Brown addresses demand effect, and points out that subjects reported their impression of any improvement as well as having this improvement measured, so that demand effect was likely to be seen there if it occurred. And she points out that the results are far more positive than previous studies of demand effects and suggestion have found.

Placebo?

Rees criticises Brown for not recognising and testing for the placebo effect, concluding: Perhaps we should sit Candice down and make her watch [a video on the placebo effect] before she tries her hand at any more medical research.
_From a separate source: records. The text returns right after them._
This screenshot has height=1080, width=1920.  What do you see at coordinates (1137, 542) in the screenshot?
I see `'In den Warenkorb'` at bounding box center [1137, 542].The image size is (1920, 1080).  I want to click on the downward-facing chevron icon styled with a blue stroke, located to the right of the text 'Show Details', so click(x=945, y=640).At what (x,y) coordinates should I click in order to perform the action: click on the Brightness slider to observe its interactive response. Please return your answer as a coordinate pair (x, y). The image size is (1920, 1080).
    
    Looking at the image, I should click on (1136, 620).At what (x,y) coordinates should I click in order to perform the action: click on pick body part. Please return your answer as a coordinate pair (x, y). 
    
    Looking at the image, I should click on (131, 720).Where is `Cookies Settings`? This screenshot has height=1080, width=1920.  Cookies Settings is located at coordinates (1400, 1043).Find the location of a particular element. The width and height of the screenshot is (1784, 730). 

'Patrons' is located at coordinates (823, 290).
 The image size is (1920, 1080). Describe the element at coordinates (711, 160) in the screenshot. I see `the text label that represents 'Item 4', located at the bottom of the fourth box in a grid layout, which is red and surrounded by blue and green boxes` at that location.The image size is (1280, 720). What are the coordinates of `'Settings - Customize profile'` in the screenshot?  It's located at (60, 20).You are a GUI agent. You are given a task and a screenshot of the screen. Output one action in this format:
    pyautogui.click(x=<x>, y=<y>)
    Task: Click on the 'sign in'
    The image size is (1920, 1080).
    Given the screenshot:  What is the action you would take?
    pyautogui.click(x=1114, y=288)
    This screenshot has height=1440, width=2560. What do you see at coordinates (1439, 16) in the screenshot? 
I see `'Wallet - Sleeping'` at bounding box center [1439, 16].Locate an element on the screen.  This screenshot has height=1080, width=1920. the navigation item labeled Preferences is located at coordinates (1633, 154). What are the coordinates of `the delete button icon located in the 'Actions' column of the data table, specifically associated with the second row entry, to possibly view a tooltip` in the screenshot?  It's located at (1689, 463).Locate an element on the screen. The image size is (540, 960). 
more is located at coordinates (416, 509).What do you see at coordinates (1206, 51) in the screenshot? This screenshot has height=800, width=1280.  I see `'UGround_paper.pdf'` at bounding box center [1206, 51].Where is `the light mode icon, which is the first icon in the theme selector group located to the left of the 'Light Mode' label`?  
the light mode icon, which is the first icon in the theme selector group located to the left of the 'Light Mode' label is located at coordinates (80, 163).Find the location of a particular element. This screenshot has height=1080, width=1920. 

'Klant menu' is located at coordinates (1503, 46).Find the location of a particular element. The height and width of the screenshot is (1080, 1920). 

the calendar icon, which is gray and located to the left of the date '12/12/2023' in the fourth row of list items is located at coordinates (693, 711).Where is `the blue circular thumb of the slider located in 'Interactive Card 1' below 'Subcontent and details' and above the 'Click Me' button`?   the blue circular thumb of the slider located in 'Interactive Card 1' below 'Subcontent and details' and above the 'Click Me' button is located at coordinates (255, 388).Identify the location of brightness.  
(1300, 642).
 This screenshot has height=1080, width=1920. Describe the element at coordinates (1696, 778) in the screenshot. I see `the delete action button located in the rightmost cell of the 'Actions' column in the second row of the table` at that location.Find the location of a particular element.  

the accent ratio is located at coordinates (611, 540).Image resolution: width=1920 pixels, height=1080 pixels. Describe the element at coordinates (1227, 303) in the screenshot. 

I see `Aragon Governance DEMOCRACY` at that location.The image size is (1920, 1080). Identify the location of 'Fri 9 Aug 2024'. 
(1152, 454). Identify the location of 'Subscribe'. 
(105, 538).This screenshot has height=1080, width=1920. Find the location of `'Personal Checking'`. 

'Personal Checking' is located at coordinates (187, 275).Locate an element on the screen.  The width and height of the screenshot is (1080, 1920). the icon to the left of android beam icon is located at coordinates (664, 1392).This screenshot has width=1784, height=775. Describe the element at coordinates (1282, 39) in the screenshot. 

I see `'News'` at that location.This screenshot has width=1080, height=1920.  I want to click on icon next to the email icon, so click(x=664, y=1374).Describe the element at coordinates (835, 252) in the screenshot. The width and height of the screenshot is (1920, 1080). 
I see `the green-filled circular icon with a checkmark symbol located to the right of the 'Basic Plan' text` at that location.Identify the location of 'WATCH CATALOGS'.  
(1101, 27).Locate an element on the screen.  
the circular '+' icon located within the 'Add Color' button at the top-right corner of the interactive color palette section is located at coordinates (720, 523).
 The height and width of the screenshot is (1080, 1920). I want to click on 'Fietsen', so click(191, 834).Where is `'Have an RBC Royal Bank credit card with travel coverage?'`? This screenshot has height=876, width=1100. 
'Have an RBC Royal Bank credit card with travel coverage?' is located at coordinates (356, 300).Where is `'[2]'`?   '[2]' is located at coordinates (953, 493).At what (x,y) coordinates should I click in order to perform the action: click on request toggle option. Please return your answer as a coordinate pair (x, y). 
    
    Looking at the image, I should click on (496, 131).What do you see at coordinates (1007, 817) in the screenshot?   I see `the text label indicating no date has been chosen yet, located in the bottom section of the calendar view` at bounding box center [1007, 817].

This is perhaps the most obvious place where Rees has shown bias. Leaving aside the derogatory tone of that comment, he fails to report that Brown discusses the placebo effect and agrees it must be considered. She references studies on suggestion and hypnosis that show that these result in very little improvement in eyesight, certainly much less than that recorded in the study. Rees doesn’t mention this.

Where does this leave us?

Tom Rees hasn’t shown objectivity in his mocking tone, his failure to grapple with the issues that led to this study and to suggest alternative approaches, his failure to acknowledge how Brown tried to address many of the difficulties he raises, and his alleged explanations without evidence. He doesn’t give her any credit for the difficulties she was attempting to overcome. He apparently would rather no-one studied the possible effects if prayer.

Brown’s study was only preliminary, as she makes clear, yet it obtained some interesting results. Rees doesn’t believe in God, and so doesn’t believe those results could have occurred via miracles, and so has to offer some other explanation, even if he can really have little idea if that explanation is consistent with the facts.

Of course we all have biases. As a christian I would hope for positive results, just as Rees, an atheist, would be wanting to see negative results. Brown, who I think is a christian, would have her expectations too. But I think a more guarded approach is warranted by everyone. Brown makes no sensational claims, and is very cautious. I have tried to be fair in my reporting of both sides. It is a pity Rees couldn’t have been more objective.

Sceptics often say that there is no evidence for miraculous healing. But of course there will never be any evidence if you unfairly dismiss studies that attempt to gather it. I hope Brown does more work on this, not give up on it.

Picture: Heidi Baker praying for healing in Mozambique, courtesy of Iris Global.

2 Comments

  1. “But of course there will never be any evidence if you unfairly dismiss studies that attempt to gather it.”

    And with that you said it all.

  2. Hi Doug,

    I think a lot of this goes back to Hume, or argued that since the laws of nature are established by “a firm and unalterable experience”, then the miraculous, which cuts across the laws, can never be sufficiently evidenced to be believed. But of course the argument is circular, and erroneous, because while natural laws are well established, there are many cases where they seem to have been put aside by a miracle. While these cases aren’t sufficient in number to overturn the laws, they could be sufficient to argue for a miracle. In the end, despite Hume, it all comes down to the evidence.